Quise ahogarla de sed, vestirla de remiendos,
quemar en una hoguera su sonrisa de luna,
arrancarle los ojos, clavarla con silencios,
ponerle una diadema de espinas de amargura.

Quise cortar sus alas, volverla sal, sumirme
en el no ser, odiarla, renunciar a su abrazo
y no esperarla nunca sin saber qué decirle
ni redimir su nombre del olvido y el fango.

Deseché no sé cuántas reliquias del intento,
apagué tantas lámparas, rebujé tantas hojas
y morí tantas veces que no sé ni recuerdo
cómo llegué a saber la lengua de las sombras.

Quise amansar la idea y desobedecerla,
morder la comisura de las horas del verso,
reventar su burbuja de viento y azucena,
devolverla a la tierra, contarla entre mis muertos.

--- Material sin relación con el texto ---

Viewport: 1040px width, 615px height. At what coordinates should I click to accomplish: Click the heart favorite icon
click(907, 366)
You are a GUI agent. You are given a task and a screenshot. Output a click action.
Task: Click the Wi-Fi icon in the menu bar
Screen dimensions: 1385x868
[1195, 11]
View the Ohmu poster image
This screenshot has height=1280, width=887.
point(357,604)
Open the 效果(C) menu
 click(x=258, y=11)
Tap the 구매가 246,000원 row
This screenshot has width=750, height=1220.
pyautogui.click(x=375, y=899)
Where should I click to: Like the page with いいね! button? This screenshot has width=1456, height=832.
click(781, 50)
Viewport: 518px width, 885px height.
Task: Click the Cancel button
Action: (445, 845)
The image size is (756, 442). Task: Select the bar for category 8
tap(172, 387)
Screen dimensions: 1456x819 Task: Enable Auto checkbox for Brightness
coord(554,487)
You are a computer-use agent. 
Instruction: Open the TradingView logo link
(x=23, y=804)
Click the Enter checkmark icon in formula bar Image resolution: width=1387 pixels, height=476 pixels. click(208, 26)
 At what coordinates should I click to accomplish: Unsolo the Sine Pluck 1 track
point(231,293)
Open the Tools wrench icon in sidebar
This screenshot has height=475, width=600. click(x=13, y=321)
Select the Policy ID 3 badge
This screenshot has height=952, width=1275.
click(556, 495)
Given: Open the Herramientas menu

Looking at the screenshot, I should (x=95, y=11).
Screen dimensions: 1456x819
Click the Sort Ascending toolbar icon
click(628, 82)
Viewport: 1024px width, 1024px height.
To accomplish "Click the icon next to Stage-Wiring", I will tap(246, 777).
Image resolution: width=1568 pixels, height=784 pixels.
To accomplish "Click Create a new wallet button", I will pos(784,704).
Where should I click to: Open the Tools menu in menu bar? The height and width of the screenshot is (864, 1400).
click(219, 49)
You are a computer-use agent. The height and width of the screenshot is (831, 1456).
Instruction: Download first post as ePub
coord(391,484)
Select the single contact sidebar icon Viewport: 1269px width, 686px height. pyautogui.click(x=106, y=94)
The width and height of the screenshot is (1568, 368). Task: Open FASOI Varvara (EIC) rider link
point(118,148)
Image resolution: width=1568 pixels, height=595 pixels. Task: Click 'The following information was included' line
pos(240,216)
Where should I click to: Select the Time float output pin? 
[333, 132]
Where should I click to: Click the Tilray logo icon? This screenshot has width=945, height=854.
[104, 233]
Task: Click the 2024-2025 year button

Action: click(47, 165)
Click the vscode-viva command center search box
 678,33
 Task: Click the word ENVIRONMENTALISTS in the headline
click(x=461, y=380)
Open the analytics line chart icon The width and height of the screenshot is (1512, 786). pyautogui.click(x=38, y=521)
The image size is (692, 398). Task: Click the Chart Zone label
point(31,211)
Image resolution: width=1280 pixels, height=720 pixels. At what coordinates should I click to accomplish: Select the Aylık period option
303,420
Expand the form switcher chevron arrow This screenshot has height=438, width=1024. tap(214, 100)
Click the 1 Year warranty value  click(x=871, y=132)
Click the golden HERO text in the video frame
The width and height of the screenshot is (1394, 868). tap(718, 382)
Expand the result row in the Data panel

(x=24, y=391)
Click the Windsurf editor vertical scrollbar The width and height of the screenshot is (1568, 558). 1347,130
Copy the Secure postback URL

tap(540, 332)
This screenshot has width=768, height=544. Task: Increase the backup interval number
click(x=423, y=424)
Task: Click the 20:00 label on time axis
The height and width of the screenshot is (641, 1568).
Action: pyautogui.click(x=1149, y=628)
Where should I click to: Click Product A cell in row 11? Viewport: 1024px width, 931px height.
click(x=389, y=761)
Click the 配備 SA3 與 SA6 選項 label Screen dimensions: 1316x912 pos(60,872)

Pero ella siempre vuelve... Su imperturbable llama
crece como una espada de luz en mi cabeza,
como un beso inmortal su mirada sagrada,
como una llaga viva su caricia en mi diestra.



ELHI DELSUE

lunes, 20 de junio de 2016

Arte poética | Poetic art

"La poesía es liberadora por el uso que hace del lenguaje, porque va más allá de su función utilitaria"
Pere Gimferrer, poeta español (1945)


Era un lienzo sublimemente blanco,
como una cala adormecida en leche,
un déjà vu de nieve,
una hilacha de luna.

Luego llegaron ellos,
rumiando los cascajos de sus letras
y abultando sus tórax
como si en realidad fuera imposible
morir un poco más en cada muerte.

Secas están las ubres de su lírica,
marchitos los vocablos de su boca.
Y en un alumbramiento
de técnica sin vida
una lluvia cayó de madrigales,
un aguacero de sonetos viles
y el delator y pertinaz murmullo
de una fuga de ego en sí mayor.

La tierra se ha tragado
la sáfica raíz de los sonidos
y la ha mordido hasta volverla polvo
y la ha amasado con las mismas lágrimas
que ungieran su reseco corazón.

Yo no creo en oídos de moiseses,
no sé de matemáticas poéticas:
oídos hay y leyes que dan pena
y cadenas que, rotas hace siglos,
son testimonios vivos de prosodias
que brillan como gemas
del arte y su albedrío.

Creo en la tea que alumbró el camino
de la renunciación de los poetas,
en la imaginería de lo incierto
y en el inmenso gozo de sentir,
como una fiebre eterna
que calcina los huesos,
el verso convertirse en poesía.


ELHI DELSUE

jueves, 21 de abril de 2016

Letanía de aleluyas | Litany of alleluia



La luz, el grito, el llanto… la tierra agradecida,
el pan nuestro en los labios, el temblor de la vida,
un jinete en las ancas de la aurora, ¡aleluya!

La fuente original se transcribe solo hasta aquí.